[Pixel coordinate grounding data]
+===+

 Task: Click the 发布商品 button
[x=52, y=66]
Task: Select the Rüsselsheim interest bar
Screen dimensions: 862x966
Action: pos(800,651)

+===+

■ **Instructions to follow**: Each line of the data must be retyped exactly as written.

■ **Answer to this problem**:
 Task: Click the 发布商品 button
[x=52, y=66]
Task: Select the Rüsselsheim interest bar
Screen dimensions: 862x966
Action: pos(800,651)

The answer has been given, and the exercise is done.